### Assignment:
Beginning with the first line, return the material verbatim and without pictures.

### Exercise materials:

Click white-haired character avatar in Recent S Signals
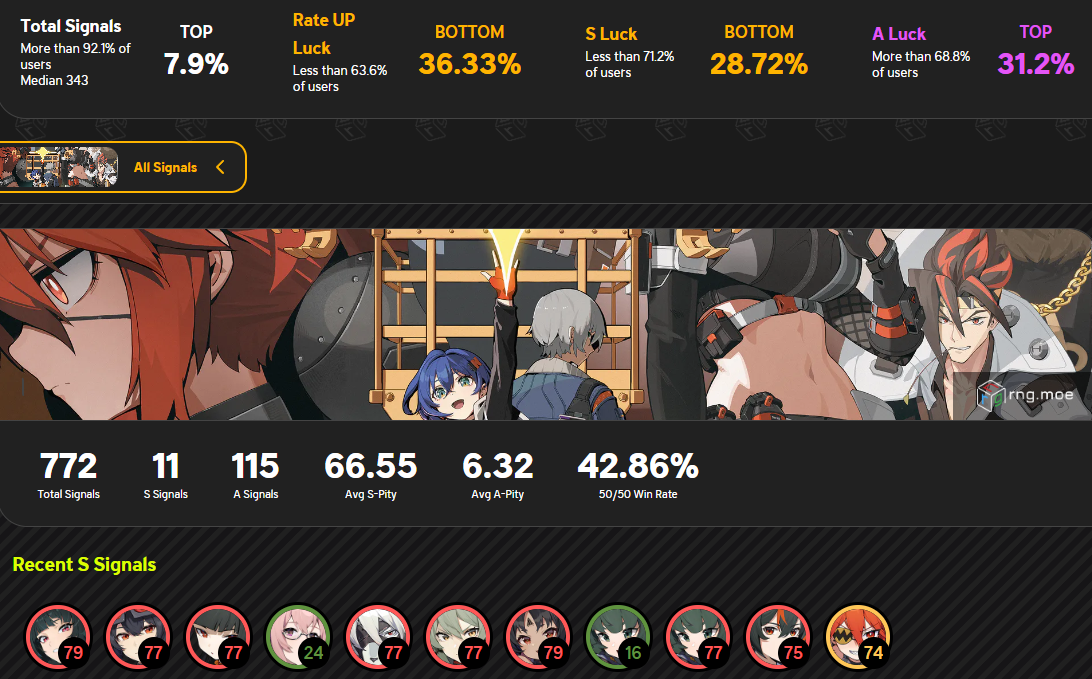Image resolution: width=1092 pixels, height=679 pixels. point(378,637)
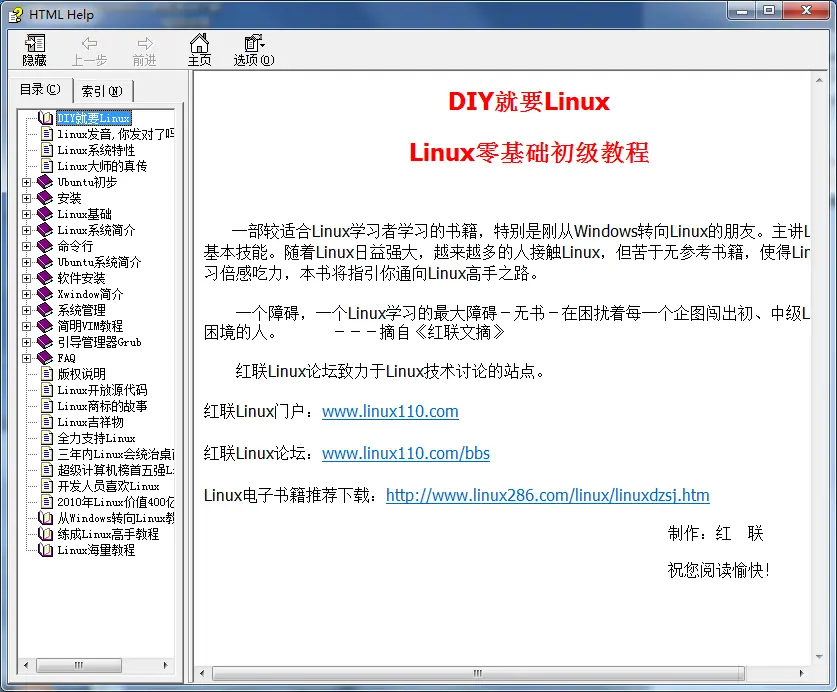This screenshot has width=837, height=692.
Task: Click the Home (主页) toolbar icon
Action: coord(200,43)
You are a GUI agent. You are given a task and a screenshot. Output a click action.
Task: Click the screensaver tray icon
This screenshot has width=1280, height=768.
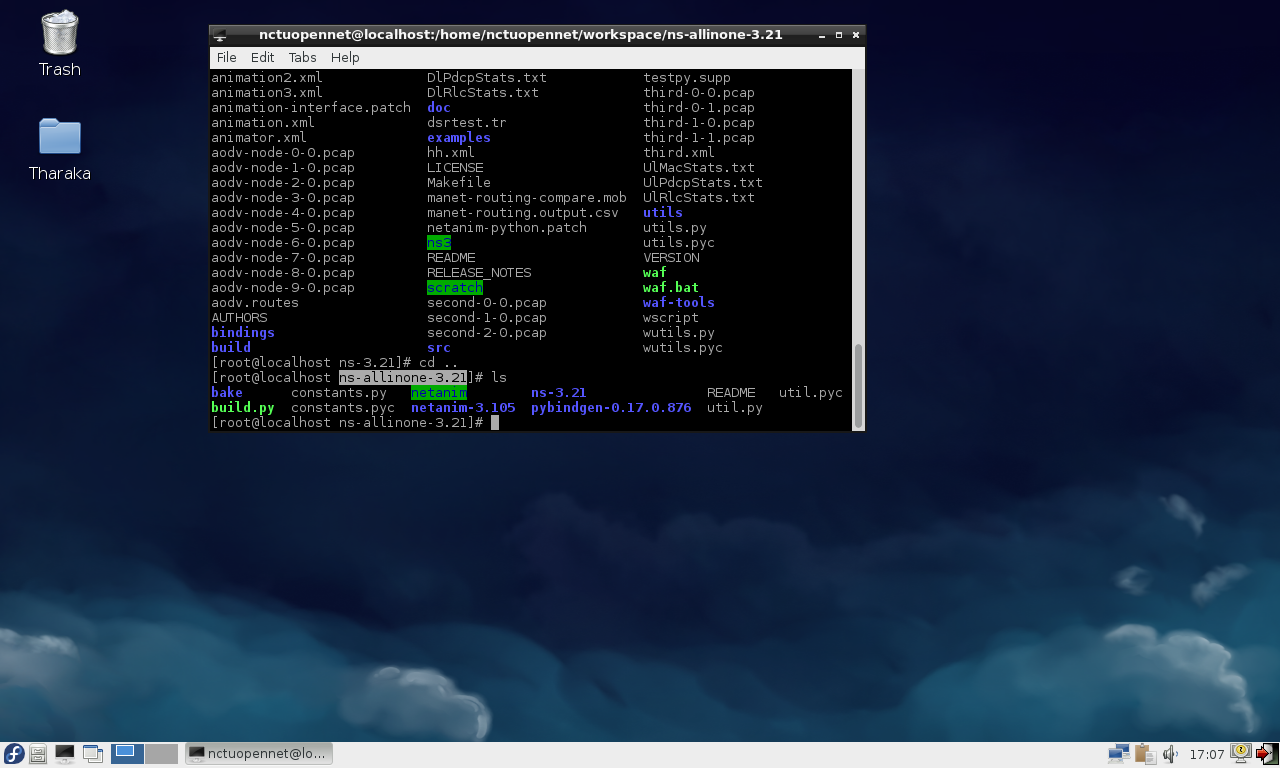pos(1239,753)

### Exercise result:
Click white-haired character avatar in Recent S Signals
Image resolution: width=1092 pixels, height=679 pixels. point(378,637)
This screenshot has width=837, height=692.
Task: Click the Home (主页) toolbar icon
Action: coord(200,43)
You are a GUI agent. You are given a task and a screenshot. Output a click action.
Task: Click the screensaver tray icon
This screenshot has width=1280, height=768.
pos(1239,753)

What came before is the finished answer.